Task A:
In the excerpt on data virtualization, what might the data lake, data warehouse, or operational data store ultimately become?
Task B:
From the excerpt on data virtualization, write out the part that opens with the words containing "The mentioned benefits" and closes with "large budgetary implications.".
Task C:
Carry the passage on data virtualization further, picking up after its final sentence.

Excerpt to read:

+--

As every business wants to become a data-driven organisation, the potential benefits from virtualisation become a tempting proposition. The promises of integration, unified data, centralised governance, no replication/duplication, and real time, are all important considerations that cannot be ignored. However, the success of this will depend on various factors, including the level of maturity within the organisation.
The mentioned benefits are all complex topics, and, depending on the organisation, relate to significantly sized projects and large budgetary implications.
Embracing benefits and minding pitfalls
Decision-makers must never assume that the adoption of a data virtualisation tool merely requires some drag-and-drop to solve an organisation’s data problems. Whilst the stated benefits can be achieved, a well-defined data strategy and supporting data architecture should justify the implementation of data virtualisation. The size of the organisation, volume of data, complexity of business rules, and state of the existing data platform are all important considerations in the establishment of data virtualisation. It certainly does not eliminate the need for typical data structures that we have become accustomed to. The data lake, data warehouse, or operational data store might still be required and ultimately be another data source to the data virtualisation layer.

+--

Data shown:

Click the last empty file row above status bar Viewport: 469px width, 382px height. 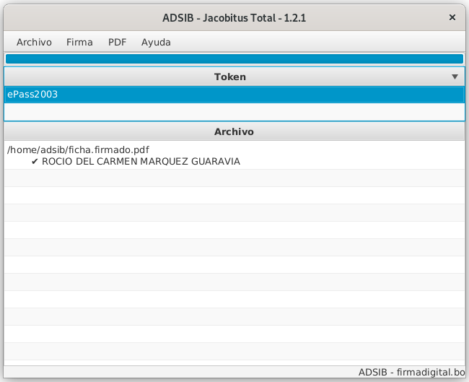(x=234, y=352)

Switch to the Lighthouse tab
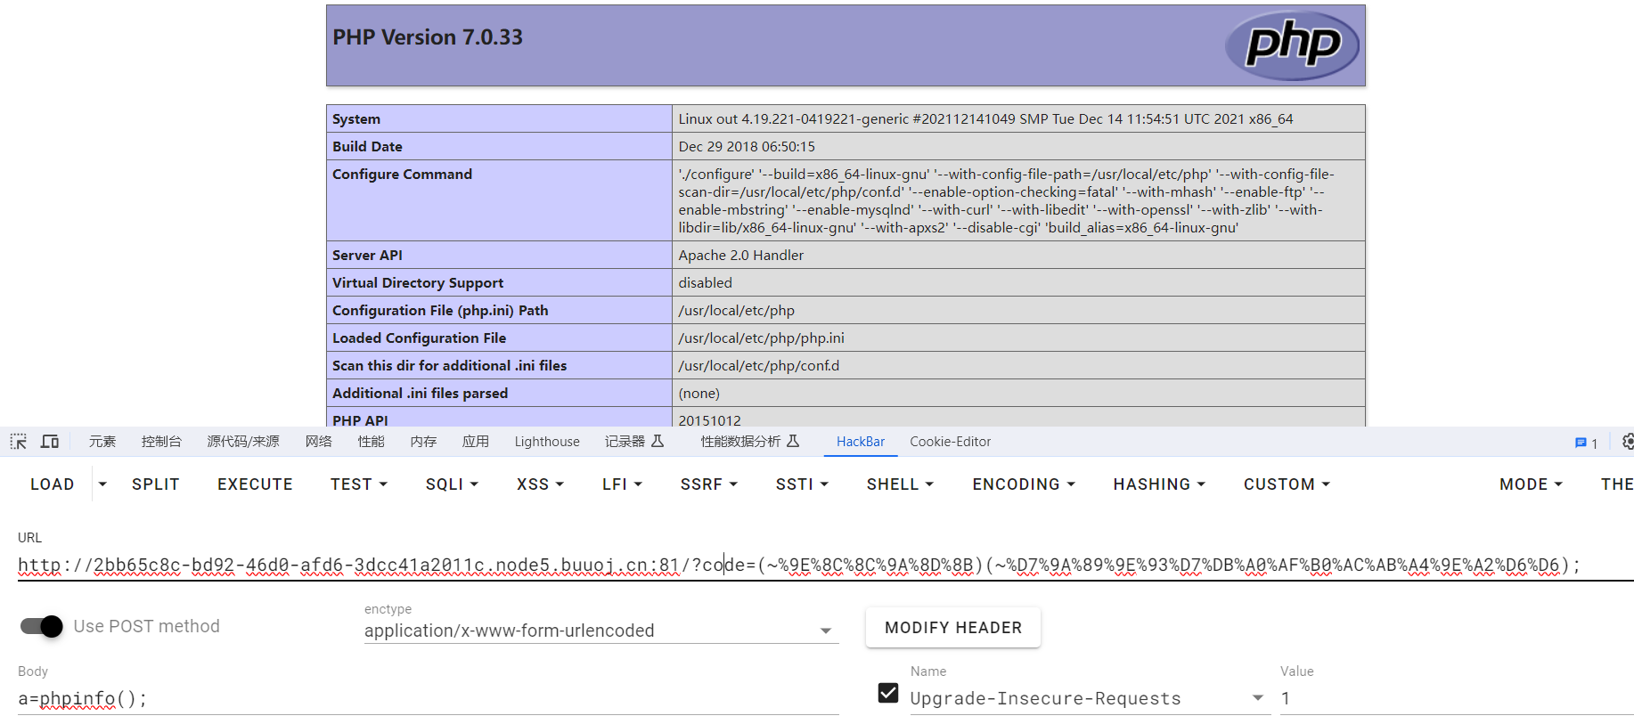(x=547, y=442)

+--

Right answer A:
Another data source to the data virtualization layer.

Right answer B:
The mentioned benefits are all complex topics, and, depending on the organisation, relate to significantly sized projects and large budgetary implications.

Right answer C:
Data virtualisation will not fix the underlying problem of poor data quality. It comes down to first getting the basics around data right, ensuring a solid data foundation is in place and then looking at these tools as a next step.
Of course, there are times when virtualisation will not be the best fit or is being used within a hybrid. For example, the efficiency and effectiveness of virtualisations combined with the robustness and best practices of well-architected data pipelines and the many utilities within the clouds. Ultimately, it depends on the organisation and what it is willing to do on the journey to become a data-driven enterprise.